I recently took my son to the mall where we spent time at his favorite spot: the toddler play area.  It’s here that he loves to run ferociously around a padded play track that looks like a roadway.  He also likes to crawl through a train-shaped tunnel, climb an oversized baseball bat, and slide down a little dog-shaped slide.  It is this last structure that tends to cause problems.  The slide has been the site of many toddler scuffles in the past year as energetic and impatient boy and girls (like my son) struggle to share the alluring dog slide.  On quite a few occasions I’ve caught my little angel shoving a kid he thought was taking too long to go down the slide, or getting in a little skirmish at the bottom of the slide with a kid who had the nerve to slide down after him and try to dislodge him from his new home at the base of the slide.

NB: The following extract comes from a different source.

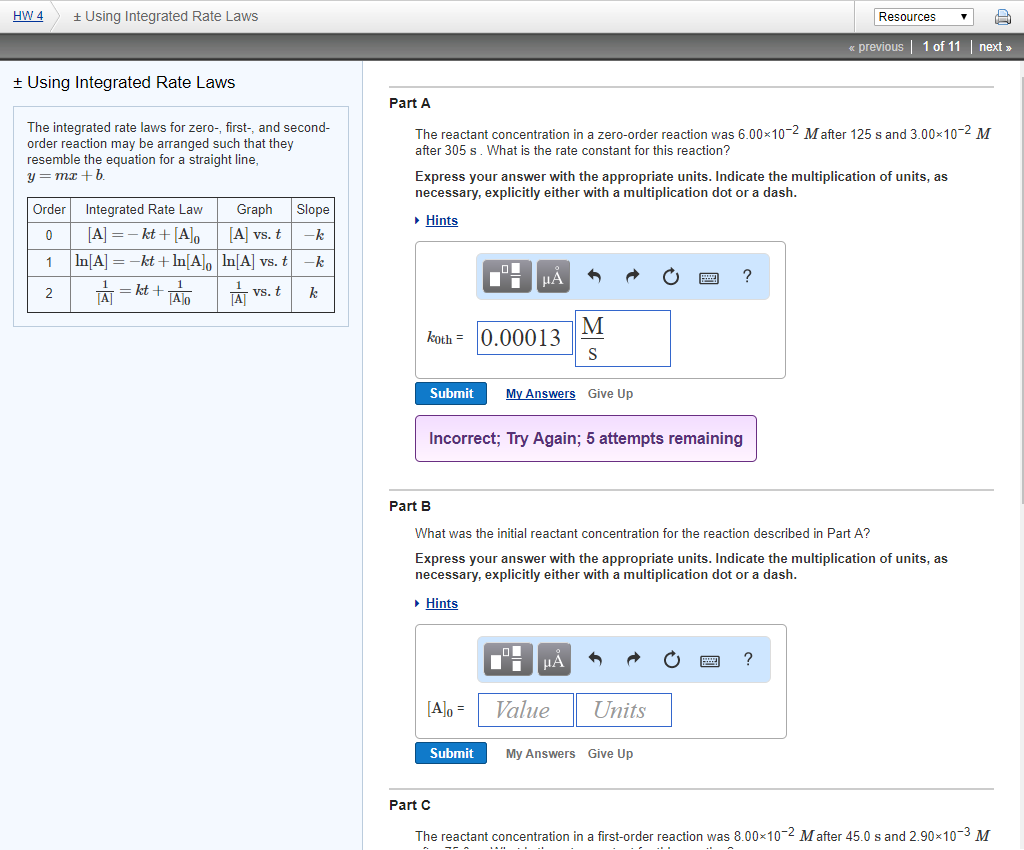Image resolution: width=1024 pixels, height=850 pixels.
Task: Click the Value input field in Part B
Action: [525, 709]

These little toddler squabbles with my son typically end with dad breaking things up and asking my son to say he’s sorry to the other child.  I do this because I want my son to understand that his actions matter; that what he does to people is important.  I want my son to know that if you wrong someone then you need to own up to it and apologize.  It’s the right thing to do.

So I was intrigued by a news story I caught this morning out of the House of Representatives.  Tuesday the House passed H. Res. 194 issuing an apology for slavery.  Perhaps some of you would be surprised to learn that the US government avoiding such an apology so long.  Twenty years ago congress apologized for its treatment of Japanese-Americans in WWII; an apology that was backed with financial reparations.  The magnitude of wrongs committed by Americans and a complicit government during the years of slavery and Jim Crow are nearly incomprehensible to young people today.

The resolution is written as a step forward in our long healing process as a nation.  Acknowledging our wrongdoing, even if it is far overdue, is healthy.  The Christian faith embraces the spiritual power of confession (see the book of James 5:16).  

Therefore confess your sins to each other and pray for each other so that you may be healed.

More than that it’s something the parent of any toddler realizes: when you do something wrong, it’s important to own up to it and to apologize.

I don’t know what difference this makes in the long run, but I do know that I’ve more appreciation for a government that will embrace it’s sins than one that sweeps them under the rug.  When I talk with my son someday about the sins of our past, I can at least point to a much belated apology too.

Here’s a section of the resolution:

Whereas an apology for centuries of brutal dehumanization and injustices cannot erase the past, but confession of the wrongs committed can speed racial healing and reconciliation and help Americans confront the ghosts of their past…

Whereas it is important for this country, which legally recognized slavery through its Constitution and its laws, to make a formal apology for slavery and for its successor, Jim Crow, so that it can move forward and seek reconciliation, justice, and harmony for all of its citizens: 

Now, therefore, be it Resolved, That the House of Representatives— 

(1) acknowledges the fundamental injustice, cruelty, brutality, and inhumanity of slavery and Jim Crow; 

(2) apologizes to African-Americans on behalf of the people of the United States, for the wrongs committed against them and their ancestors who suffered under slavery and Jim Crow; and 

(3) expresses its commitment to rectify the lingering consequences of the misdeeds committed against African-Americans under slavery and Jim Crow and to stop the occurrence of human rights violations in the future.